Searching through Lee Jackson’s “The Victorian Dictionary” I came across the Category of “Night Houses” where “The Cave of Harmony” caught my attention. To my understanding, the “Cave of Harmony” was what would presently be known as a night club. Back then, a certain time comes about when the streets of London have long been deserted, the shops and theaters are dark and quite and only a lone police man strolls the empty streets. Yet as you walk down a certain road to a particular alley you begin to decipher the distinct, overwhelming smell of spilt grog and tobacco smoke. As you venture closer to the cacophony and chaos of clanking glasses and piano notes you notice a door held open by a well fashioned waiter. You enter and are quickly engulfed and teary eyed- wallowing through thick waves of smoke and sound. The room is filled with 1200 merchants, lawyers, medical students and army officers- generally a whole array of distinguished men. The atmosphere is joyous as singers atop a stage perform along side a piano and different acts of musical talent are performed. Although seemingly enticing, Jackson has his own opinions on such a night life.
Jackson seems passionately averse to this “Cave of Harmony”. It seemed that Jackson thought that the people attending a “Night House” like this would eventually grow accustom and maybe even dependent on such a lavish life style and once out of money would turn to fraud and crime to obtain such a life style again.
” I know better than you; the man I write of, after having been the attraction of the Cave of Harmony for years, after having been feasted by the nobility and gentry, after having led a career of pleasure on the most extravagant scale, will go down yet young as a beggar to one of our sea-port towns, and, after craving in vain a refuge from the winter’s cold and a crust of bread, will die in the workhouse, and be buried in a pauper’s grave.”
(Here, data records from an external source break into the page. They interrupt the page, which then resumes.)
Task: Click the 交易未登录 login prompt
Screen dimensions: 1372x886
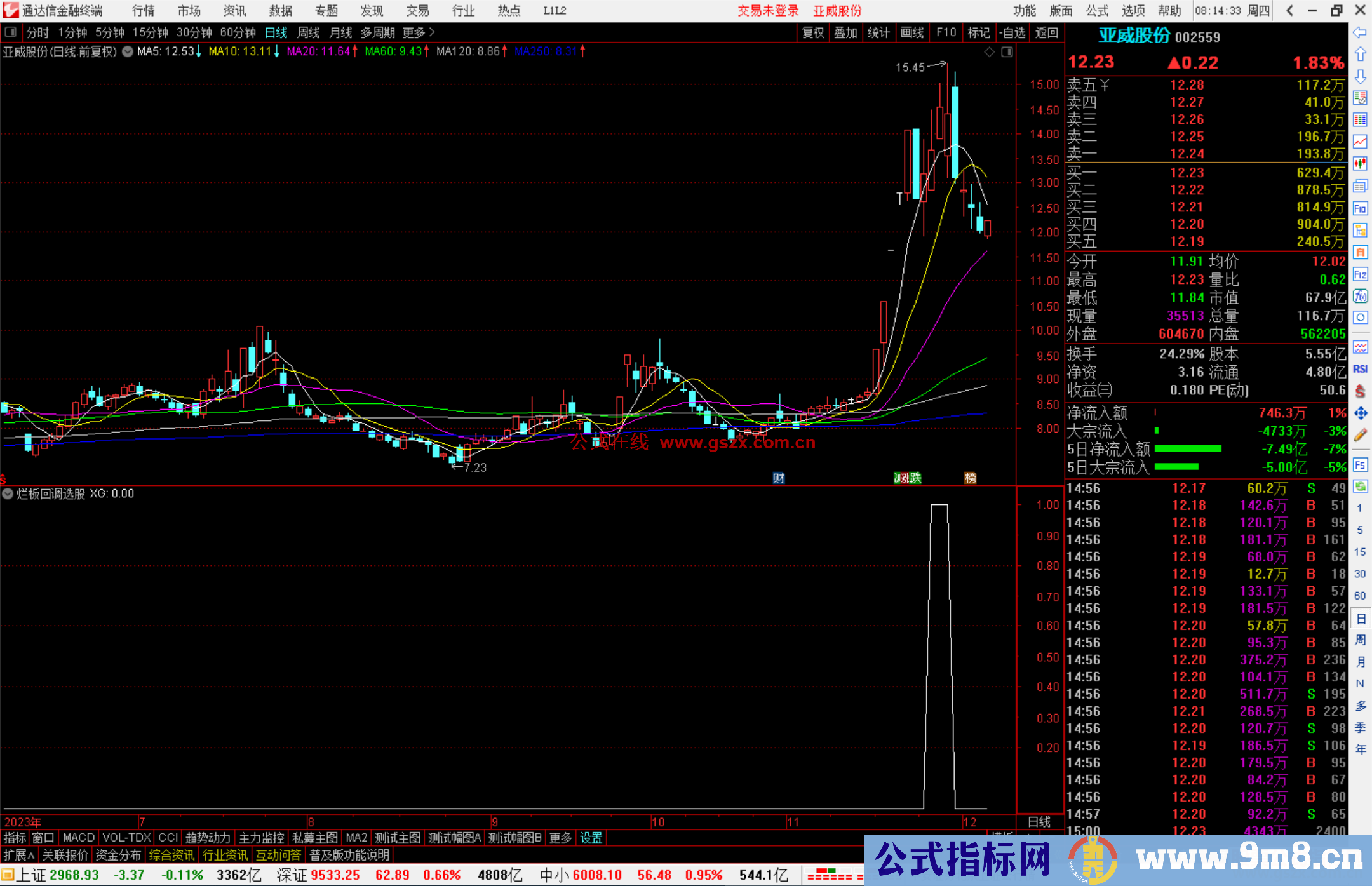Action: pyautogui.click(x=768, y=11)
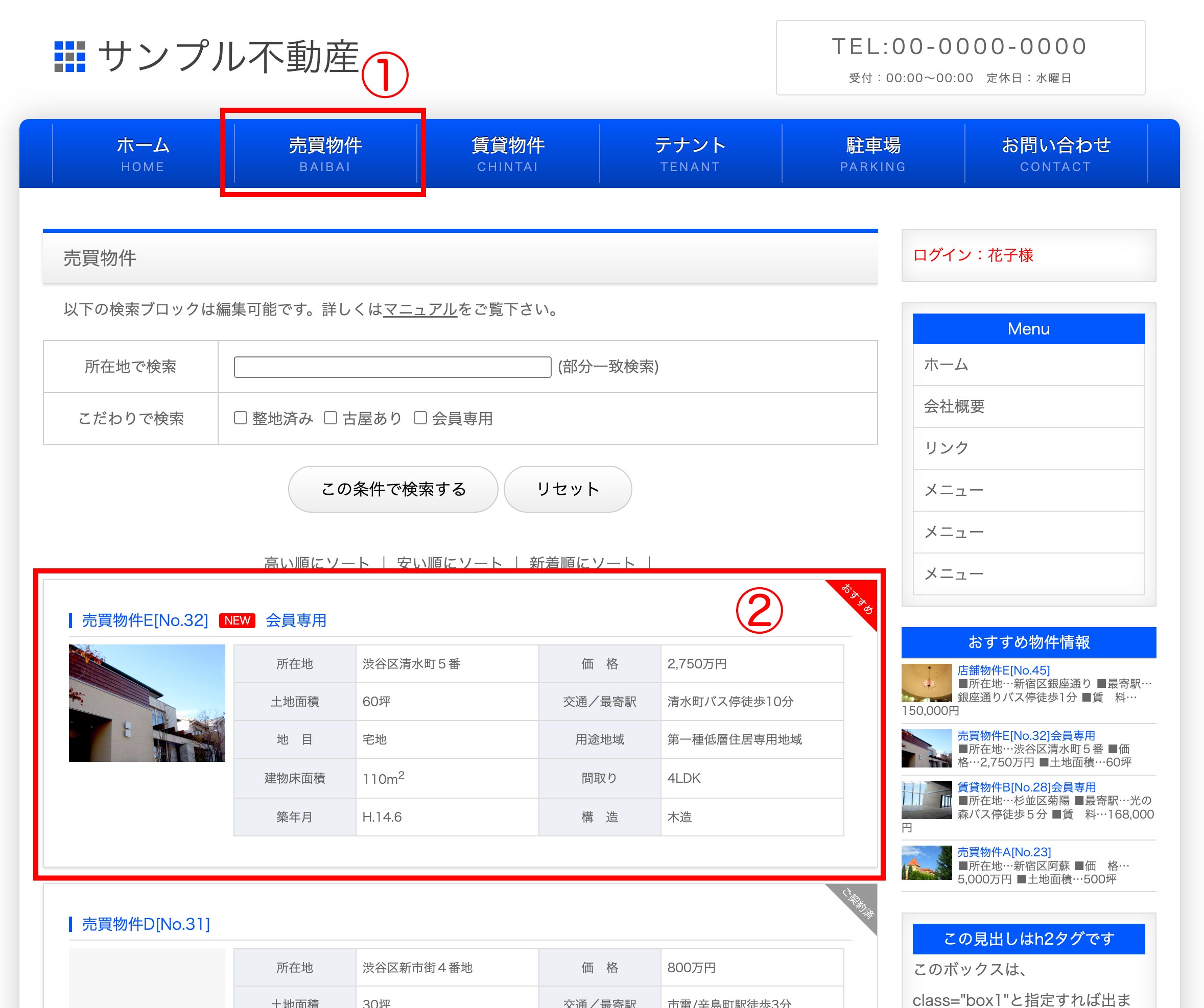Open the 店舗物件E[No.45] chandelier thumbnail
This screenshot has height=1008, width=1204.
click(927, 683)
Another website claimed the “Cave of Harmony” to be a “cellar for shameful song-singing” (Cite). It was hard to find much information past that. In general, the Cave of Harmony did not seem very harmonious at all. Perhaps a place I would personally enjoy now and then but also a vacuum that succumbed numerous men of great stature, valor and wealth into a life style of greed and self loathing disparity.